Anyone who disagrees with that will surely be interested in the new game by Rockstar Studios, First-Degree Murder: Jihad, in which the player takes on the role of an al-Qaida guerilla in the United States in a variety of missions, culminating in participating in the destruction of the World Trade Center and the ushering in of a glorious new age of faith and godliness...
Much more upbeat tone than their previous releases, isn't it? And for the chronically humor-deprived, no, this game isn't going to be released, it's a hypothetical example. Here's the obligatory smiley. :) And just in case, have another. :)

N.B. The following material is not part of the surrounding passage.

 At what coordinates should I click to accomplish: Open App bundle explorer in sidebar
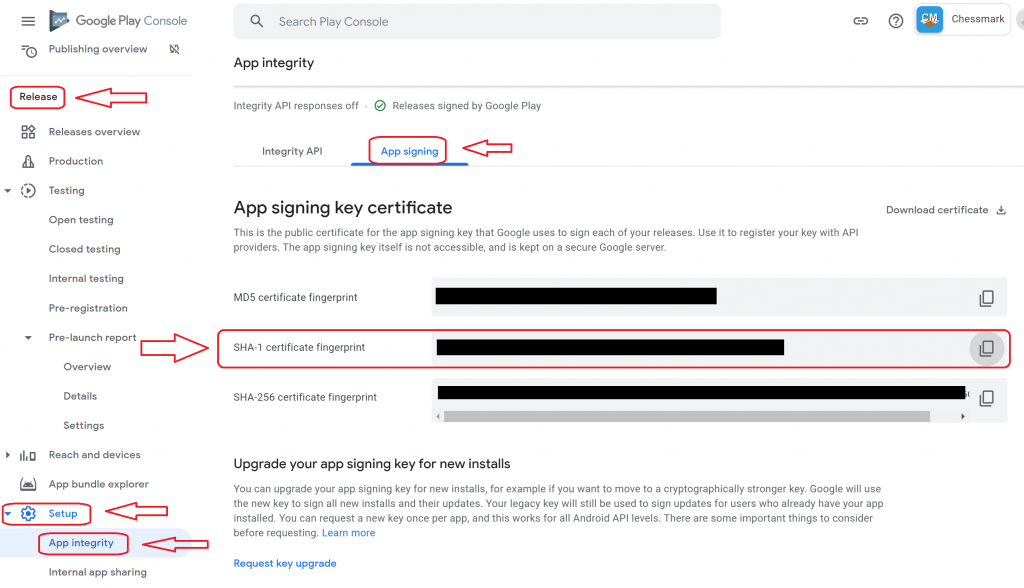click(x=99, y=484)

On a different subject -- a common one in this discussion, but not mentioned by Acts of Attrition -- I would say that a common misconception in America is that for a game to appeal to adults, it has to have "adult themes," e.g. liberal amounts of excessive violence, blood, and gore. (Our adolescent culture won't stand for sexual themes, of course.) This theory is nonsense; how much blood and gore, how much action-movie violence, is there in Gone With the Wind, say, or Ben-Hur, or the other memorable films of the Golden Age, or most of Shakespeare?

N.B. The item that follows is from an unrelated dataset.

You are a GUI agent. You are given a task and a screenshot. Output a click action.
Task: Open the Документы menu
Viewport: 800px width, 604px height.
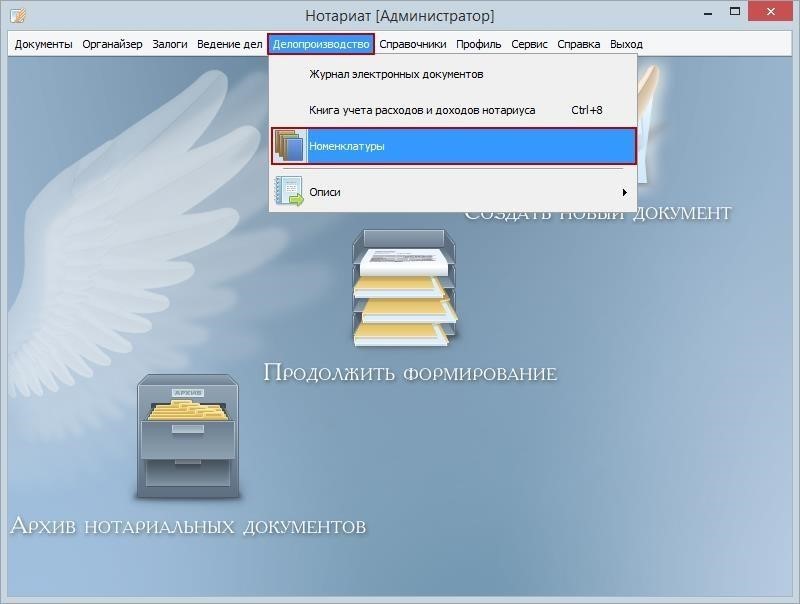click(x=43, y=44)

Grand Theft Auto, Bond movies, Terminator 3, and so on are adolescent in their appeal, not mature. One can appeal to adults more effectively without "adult content," whether sexual or violent, beyond what might be needed in the story. In the end, it's more effective to censor one's own work if one wants to appeal to mature adults...
Just as long as one doesn't cripple himself with Wind Waker-style animation.